Se o Grande Colisor de Hádrons tivesse descartado a existência do bóson, os físicos teriam que repensar do início o modelo padrão da física de partículas. A existência da partícula é "tão crucial para entender como funciona o resto da teoria que aceitar que não existisse seria muito duro para mim", confessou Higgs.

Em dezembro de 2011, os cientistas do CERN anunciaram que haviam detectado os primeiros sinais da partícula, mas o processo para provar sua existência e conhecer suas propriedades exigiu mais tempo.

"Ainda há muito a fazer. À primeira vista parece que (os cientistas do CERN) fizeram uma descoberta, mas ainda não sabem muito sobre ela", ressaltou o físico inglês, que considera que ainda serão necessárias muitas análises e medidas para estabelecer se se trata do bóson ou se constitui uma parte de uma estrutura muito mais elaborada.

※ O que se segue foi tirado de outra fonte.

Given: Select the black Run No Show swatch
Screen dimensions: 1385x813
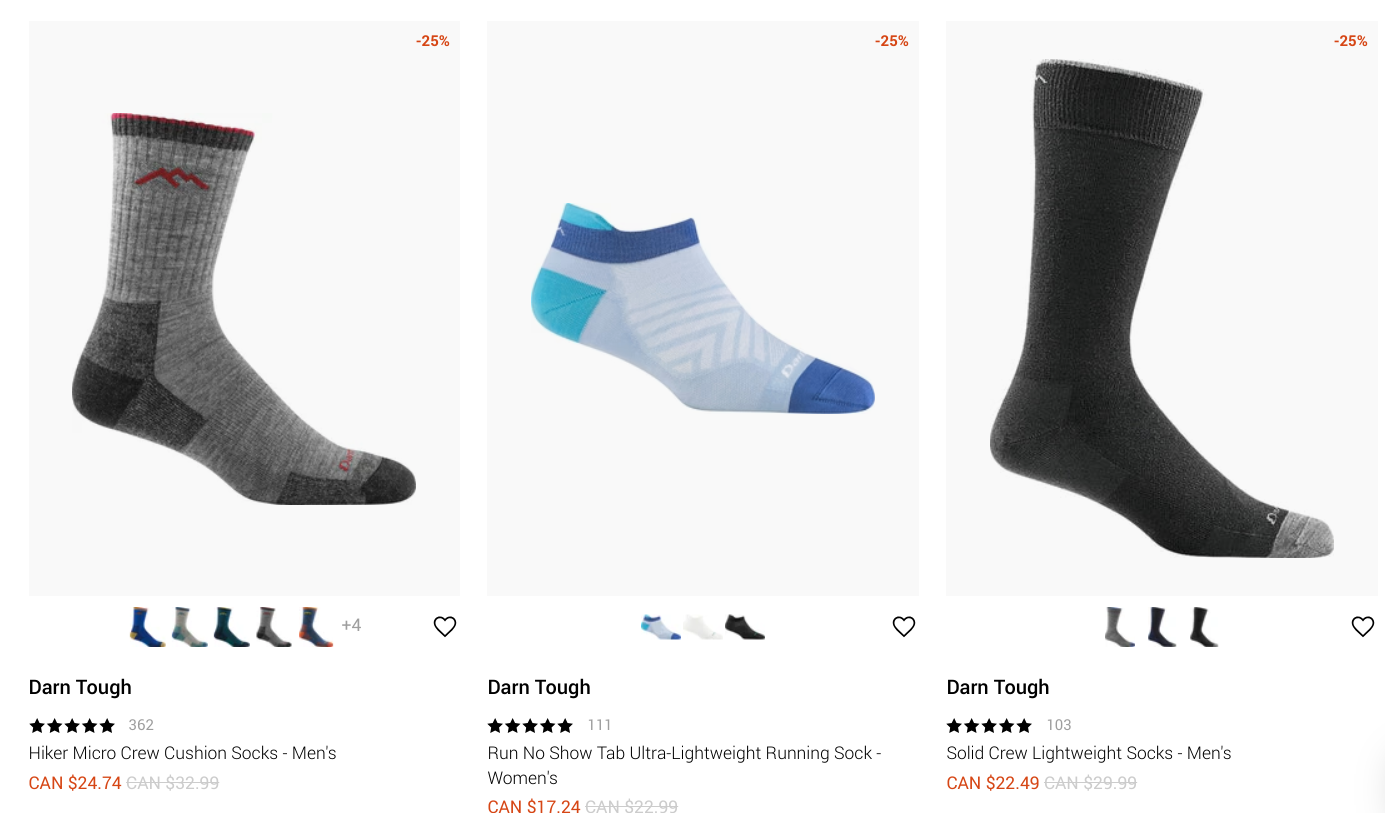Looking at the screenshot, I should pyautogui.click(x=745, y=627).

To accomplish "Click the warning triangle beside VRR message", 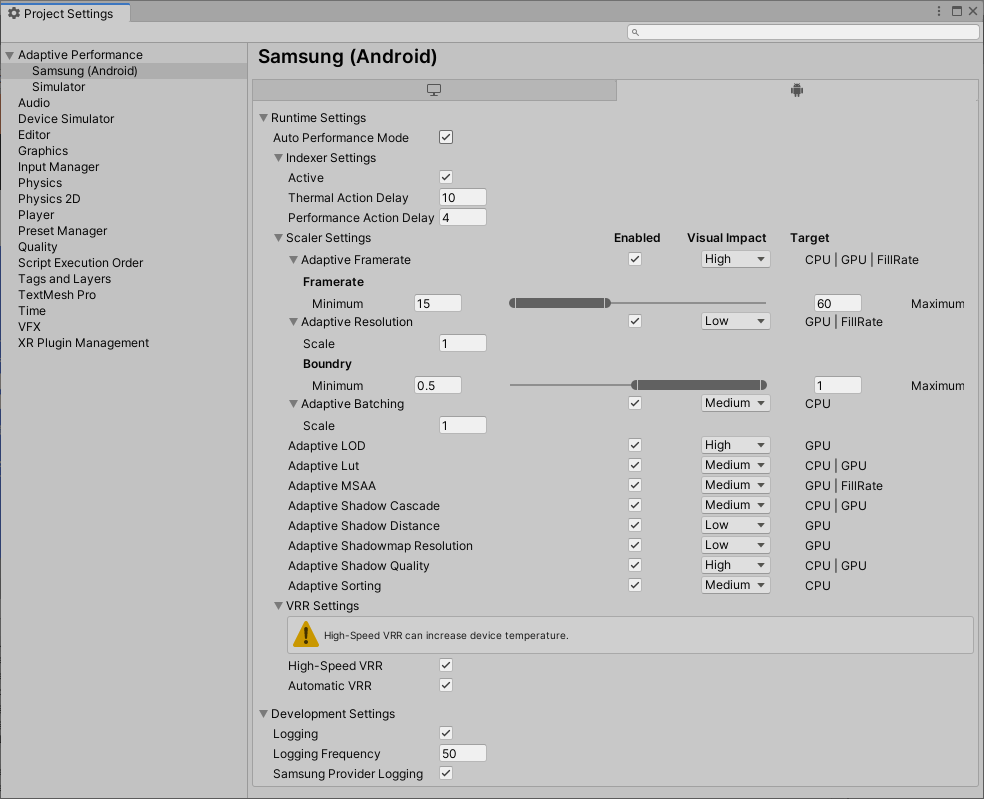I will (305, 633).
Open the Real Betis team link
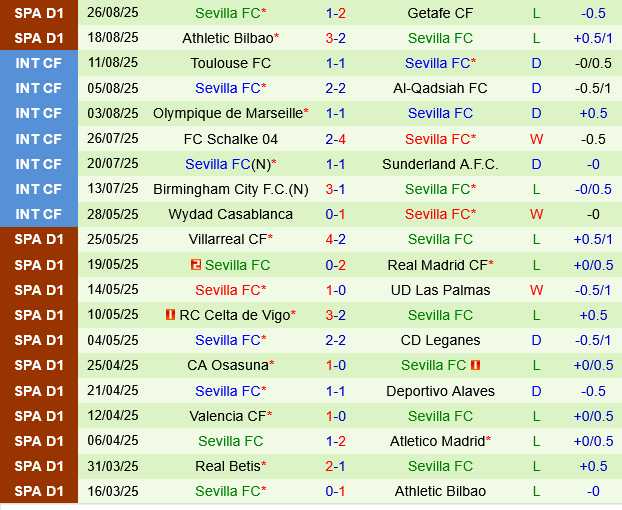 (228, 466)
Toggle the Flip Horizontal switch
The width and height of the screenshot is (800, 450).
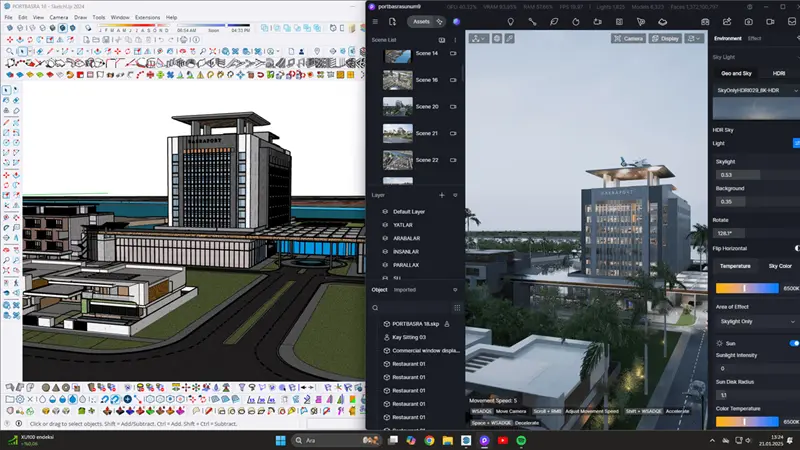click(796, 247)
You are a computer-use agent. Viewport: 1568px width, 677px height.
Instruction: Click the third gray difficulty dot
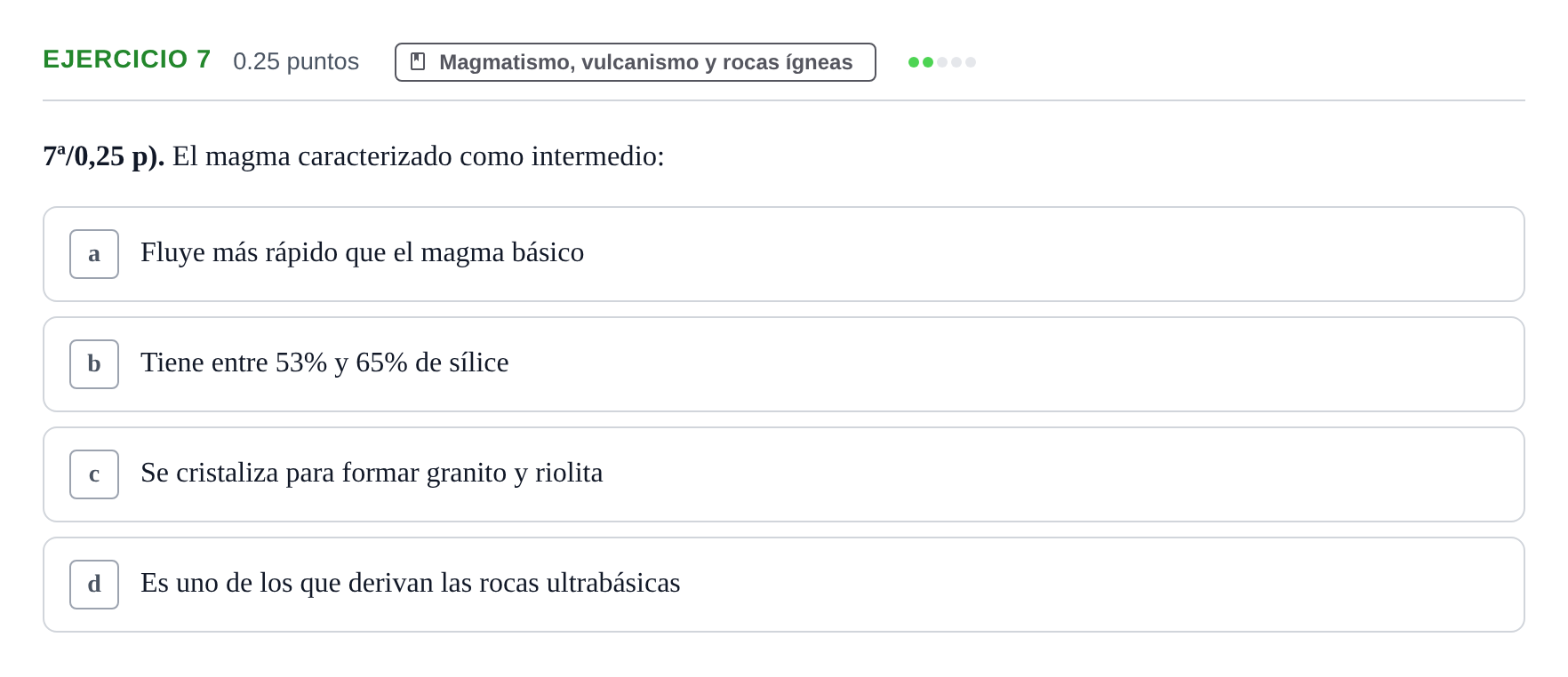tap(942, 62)
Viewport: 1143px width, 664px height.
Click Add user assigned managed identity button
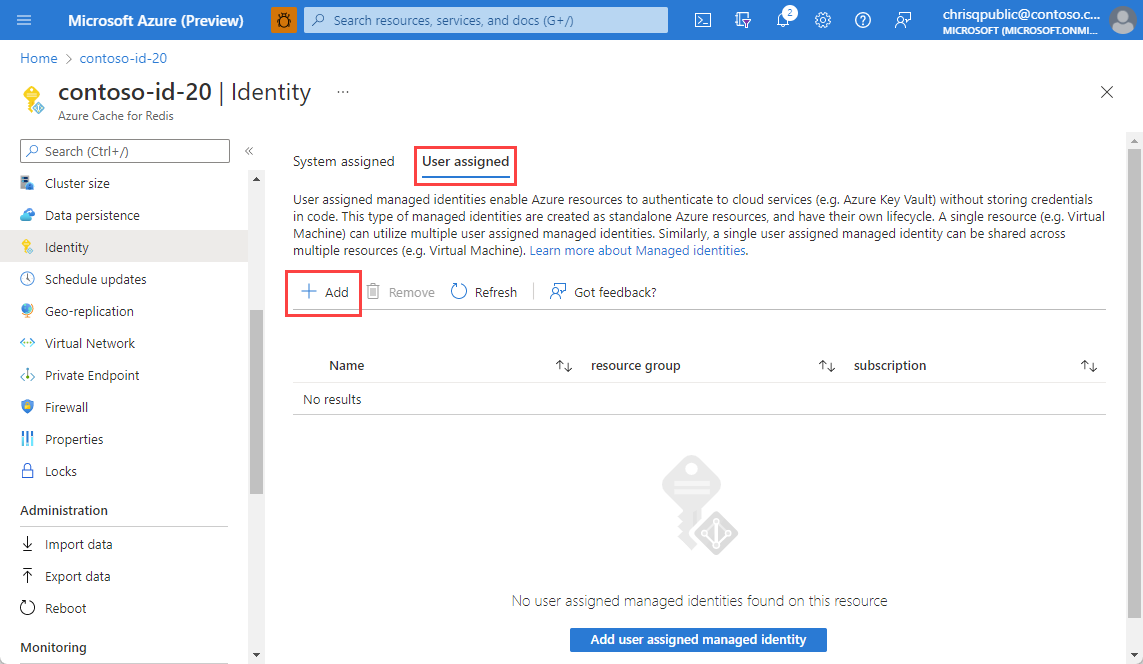(698, 640)
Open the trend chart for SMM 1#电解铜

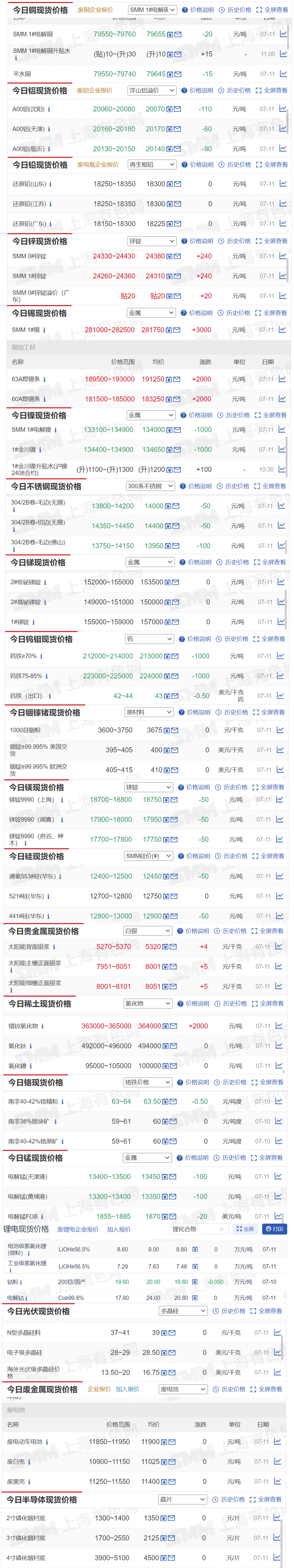[284, 34]
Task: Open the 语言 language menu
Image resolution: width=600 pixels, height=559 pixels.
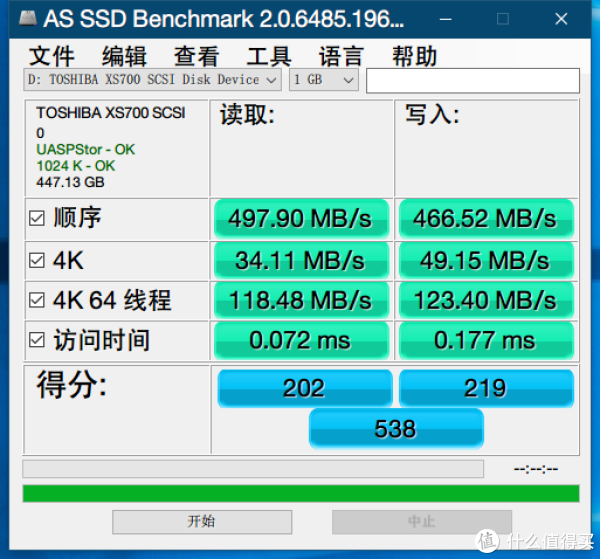Action: [341, 56]
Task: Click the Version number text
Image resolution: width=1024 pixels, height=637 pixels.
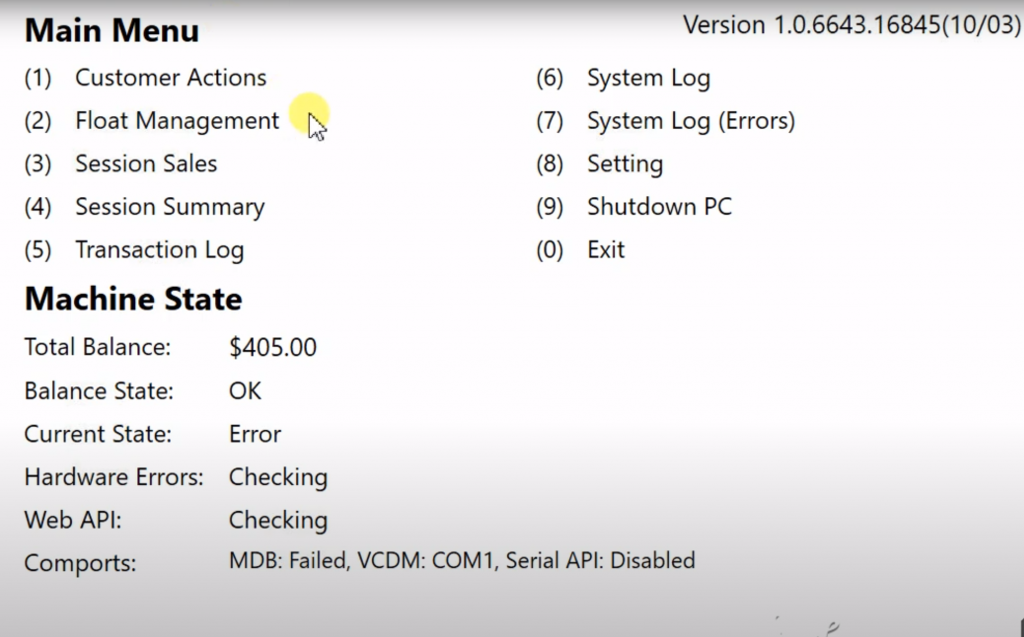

Filósofos comentam a descoberta

A descoberta do que seria o bóson de Higgs não terá tanto impacto quanto a revolução de Galileu sobre o pensamento humano, mas ajudará a explicar a questão das origens, de acordo com dois filósofos entrevistado pela reportagem.

"É um momento emocionante para a física, mas eu acho que esta descoberta não é comparável à de Galileu", acredita o filósofo e astrofísico Hubert Reeves. "Ela não terá um impacto sobre todo o pensamento humano, como a de Galileu", um forte defensor da teoria heliocêntrica, que foi condenado pela Igreja Católica por causa de suas descobertas científicas.

"Galileu ficou conhecido por mudar a ideia ocidental que se tinha do mundo, houve uma revolução", concorda Jacques Arnould, teólogo responsável pela missão ética do CNES (Centre National de Estudos Espaciais). No entanto, a nova descoberta é um elemento adicional para a compreensão do que seria a origem da nossa realidade contemporânea, o universo em sua composição atual e sua história. "E isso é enorme!", ressalta.

A descoberta do famoso bóson, se confirmada, acrescenta Reeves, "não modificará realmente a nossa compreensão do mundo. Ela confirma o que já temos de conhecimento, e isso já é muito".

Do ponto de vista filosófico, ela "traz um acréscimo para dois sentimentos que são constantemente reforçados e renovados no público em geral: o espanto e a vertigem", afirma Jacques Arnould.

Ele explica: "Surpreendentemente, a cada vez que nos são dados alguns elementos da realidade observada e os meios utilizados, tomamos consciência da complexidade da realidade e do compromisso humano para saber o que somos e de onde viemos, e ficamos maravilhados".